Antipsychotic medications have been the mainstay of treatment for schizophrenia for over half a century. A link between weight gain and treatment with chlorpromazine and other low-potency conventional antipsychotic agents, such as thioridazine, was noted in early studies of the metabolic effects of these agents. (Bernstein 1988; Rockwell et al. 1983). A recent study by Allison et al. (1999b) based on 1989 National Health Interview Survey data revealed that a significantly greater proportion of female patients with schizophrenia had BMI distributions in the overweight and obese spectrum compared with their counterparts in the general medical population, with a trend toward greater BMI seen among male schizophrenic patients.

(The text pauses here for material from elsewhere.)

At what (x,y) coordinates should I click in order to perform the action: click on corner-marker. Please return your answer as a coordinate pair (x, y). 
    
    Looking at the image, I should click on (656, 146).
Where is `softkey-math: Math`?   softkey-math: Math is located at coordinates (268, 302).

This study is notable because the data are based on survey material collected in 1989, before the advent of the novel antipsychotic medications. Thus, the results of that survey reflect obesity in a population of schizophrenic patients medicated with conventional antipsychotic medications. In general, treatment with lower-potency conventional antipsychotics was associated with greater weight gain than treatment with higher-potency agents. Over 10 weeks of treatment with conventional agents, mean gains of 2.65 kg were seen with chlorpromazine and 3.19 kg with thioridazine, compared with only 1.1 kg with the high-potency agent haloperidol (Allison et al. 1999a). The pharmacology of obesity will be discussed later in this chapter, but the greater propensity for histamine H1 antagonism is thought to be the primary reason that lower-potency agents were associated with greater weight gain than higher-potency drugs such as haloperidol or fluphenazine. Since the late 1980s a number of novel antipsychotic medications have been developed and released for clinical use worldwide. Unlike typical antipsychotics, the novel agents clozapine, risperidone, olanzapine, quetiapine, and ziprasidone are weaker dopamine D2 antagonists, and therefore have very favorable extrapyramidal side-effect profiles compared with conventional antipsychotic agents.

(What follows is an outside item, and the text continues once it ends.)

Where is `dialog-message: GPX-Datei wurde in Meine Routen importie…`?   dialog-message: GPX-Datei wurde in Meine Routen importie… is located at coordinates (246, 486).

Unfortunately, some of the novel agents appear to have significant liabilities in terms of weight gain, especially compared with high-potency conventional drugs such as haloperidol. Wirshing and colleagues published a retrospective study of 122 clinical records of 92 outpatients involved in long-term clinical trials and found that clozapine therapy was associated with the most weight gain (6.9 ± 0.8 kg) among the novel antipsychotic medications examined (controlling for patient age and treatment duration), followed by olanzapine (6.8 ± 1.0 kg), risperidone (5.0 ± 0.6 kg), and the conventional agent haloperidol (3.7 ± 0.6 kg) (Wirshing et al. 1999). Allison and colleagues’ comprehensive meta-analysis of 81 clinical trials with data on antipsychotic-induced weight gain (Allison et al. 1999a) found that the dibenzodiazepine-derived novel antipsychotics clozapine and olanzapine demonstrated weight gain at 10 weeks of therapy exceeding even that seen with thioridazine (clozapine 4.45 kg, olanzapine 4.15 kg); lesser gains were seen with risperidone (2.1 kg) and ziprasidone (0.04 kg).

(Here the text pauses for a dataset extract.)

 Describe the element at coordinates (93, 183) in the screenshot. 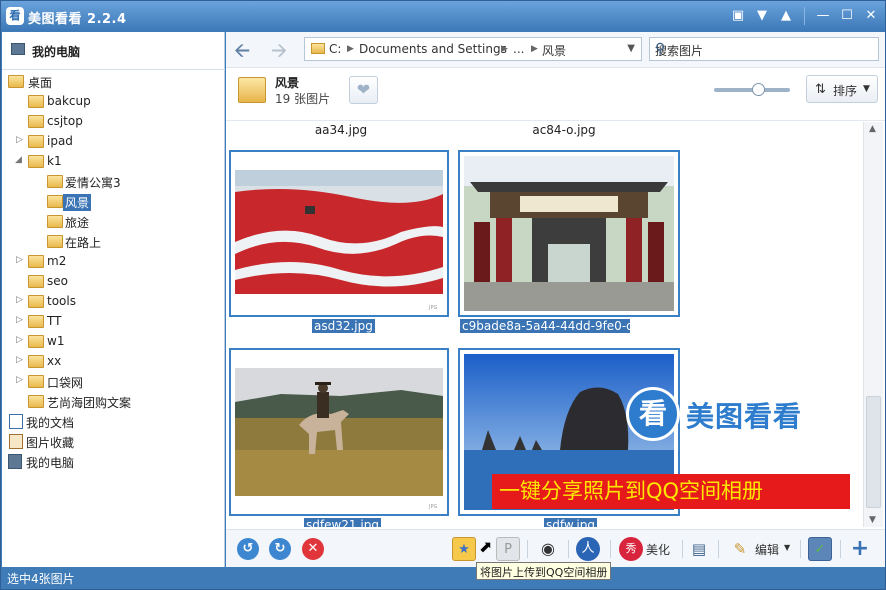

I see `tree-item-label: 爱情公寓3` at that location.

Ten-week data were not available for quetiapine. Long-term data with clozapine- and olanzapine-treated patients also document weight gain far in excess of that seen with the low-potency typical antipsychotics such as chlorpromazine or thioridazine, whereas risperidone and ziprasidone show lower weight gain propensities, and conflicting data exist regarding quetiapine. Mean increases reported during the first year of therapy are 5.3­6.3 kg for clozapine and 6.8­11.8 kg for olanzapine, with substantial proportions in each group gaining more than 20% of their initial body weight in this time frame (Bustillo et al. 1996; Henderson et al. 2000; Kinon et al. 2001; Nemeroff 1997).